NGSF 0.0.1

Next Generation SuperFit in Python

Welcome to NGSF - Next Generation SuperFit in Python! :dizzy: :bomb: :boom:

Superfit in python is a software for the spectral classification of Supernovae of all major types accompanied by a host galaxy. The following list of versions are the minumum requierments for its use.

NOTE: this is just a fork! I do not claim any authorship for NGSF, just the script provided run_ngsf.py.
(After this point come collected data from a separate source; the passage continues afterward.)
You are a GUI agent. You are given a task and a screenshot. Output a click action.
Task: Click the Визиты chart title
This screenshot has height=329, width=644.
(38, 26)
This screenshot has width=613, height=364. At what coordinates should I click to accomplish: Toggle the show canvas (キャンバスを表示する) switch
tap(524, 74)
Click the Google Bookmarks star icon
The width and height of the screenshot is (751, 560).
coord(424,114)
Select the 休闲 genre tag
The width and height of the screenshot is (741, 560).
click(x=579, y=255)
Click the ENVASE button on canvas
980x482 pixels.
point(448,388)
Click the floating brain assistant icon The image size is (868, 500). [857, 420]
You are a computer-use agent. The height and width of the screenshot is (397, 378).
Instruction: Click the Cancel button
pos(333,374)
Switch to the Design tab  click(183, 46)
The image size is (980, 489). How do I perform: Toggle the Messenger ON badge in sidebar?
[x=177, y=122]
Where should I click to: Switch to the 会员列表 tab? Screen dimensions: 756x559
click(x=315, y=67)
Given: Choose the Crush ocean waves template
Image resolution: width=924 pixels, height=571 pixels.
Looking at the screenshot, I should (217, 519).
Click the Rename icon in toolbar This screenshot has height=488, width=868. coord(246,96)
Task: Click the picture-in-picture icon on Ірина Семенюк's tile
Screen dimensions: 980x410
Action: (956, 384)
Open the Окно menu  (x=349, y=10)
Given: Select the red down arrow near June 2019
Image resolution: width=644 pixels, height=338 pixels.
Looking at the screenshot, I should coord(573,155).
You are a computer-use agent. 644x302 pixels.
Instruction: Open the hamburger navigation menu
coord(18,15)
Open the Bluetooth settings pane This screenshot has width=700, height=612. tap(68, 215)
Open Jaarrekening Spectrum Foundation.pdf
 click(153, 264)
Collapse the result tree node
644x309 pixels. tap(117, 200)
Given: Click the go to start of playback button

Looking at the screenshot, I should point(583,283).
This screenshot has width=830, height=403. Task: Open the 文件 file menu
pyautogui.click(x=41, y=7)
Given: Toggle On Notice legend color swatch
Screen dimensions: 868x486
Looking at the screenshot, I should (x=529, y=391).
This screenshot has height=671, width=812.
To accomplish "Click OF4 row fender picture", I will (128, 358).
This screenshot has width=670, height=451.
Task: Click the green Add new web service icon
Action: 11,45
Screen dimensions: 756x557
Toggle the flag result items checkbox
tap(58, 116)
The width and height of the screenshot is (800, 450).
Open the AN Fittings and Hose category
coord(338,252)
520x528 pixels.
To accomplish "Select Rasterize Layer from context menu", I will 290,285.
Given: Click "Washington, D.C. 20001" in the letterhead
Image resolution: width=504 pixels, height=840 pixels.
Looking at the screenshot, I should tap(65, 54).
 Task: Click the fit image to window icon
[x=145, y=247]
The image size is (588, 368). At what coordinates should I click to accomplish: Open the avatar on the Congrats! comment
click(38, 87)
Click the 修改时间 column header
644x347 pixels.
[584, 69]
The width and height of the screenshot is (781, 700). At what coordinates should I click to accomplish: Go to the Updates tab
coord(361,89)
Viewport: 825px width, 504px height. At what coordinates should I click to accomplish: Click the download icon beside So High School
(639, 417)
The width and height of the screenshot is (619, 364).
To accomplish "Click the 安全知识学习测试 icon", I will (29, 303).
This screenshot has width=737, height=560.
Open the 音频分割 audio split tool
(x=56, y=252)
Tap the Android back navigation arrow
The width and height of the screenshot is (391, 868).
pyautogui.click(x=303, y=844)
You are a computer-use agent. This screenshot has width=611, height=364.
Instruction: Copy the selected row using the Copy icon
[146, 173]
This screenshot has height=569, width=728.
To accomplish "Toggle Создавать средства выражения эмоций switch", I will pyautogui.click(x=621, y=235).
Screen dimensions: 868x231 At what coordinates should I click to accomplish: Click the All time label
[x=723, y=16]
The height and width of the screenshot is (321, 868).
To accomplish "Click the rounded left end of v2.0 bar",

Find the original repo at https://github.com/oyaron/NGSF.

Requierments

• Python version: 3.7.1
• numpy version: 1.21.2
• scipy version: 1.7.1
• matplotlib version: 3.0.2
• astropy version: 3.1
• Pandas version: 0.23.4
• PyAstronomy version: 0.13.0

Installation

From pip (COMMING SOON):

pip install NGSF

From source:

git clone https://github.com/temuller/NGSF.git
cd NGSF
pip install .

Easy run

You can used the script provided in this fork to avoid complexity:

python run_ngsf.py

usage: run_ngsf <object_to_fit> [options]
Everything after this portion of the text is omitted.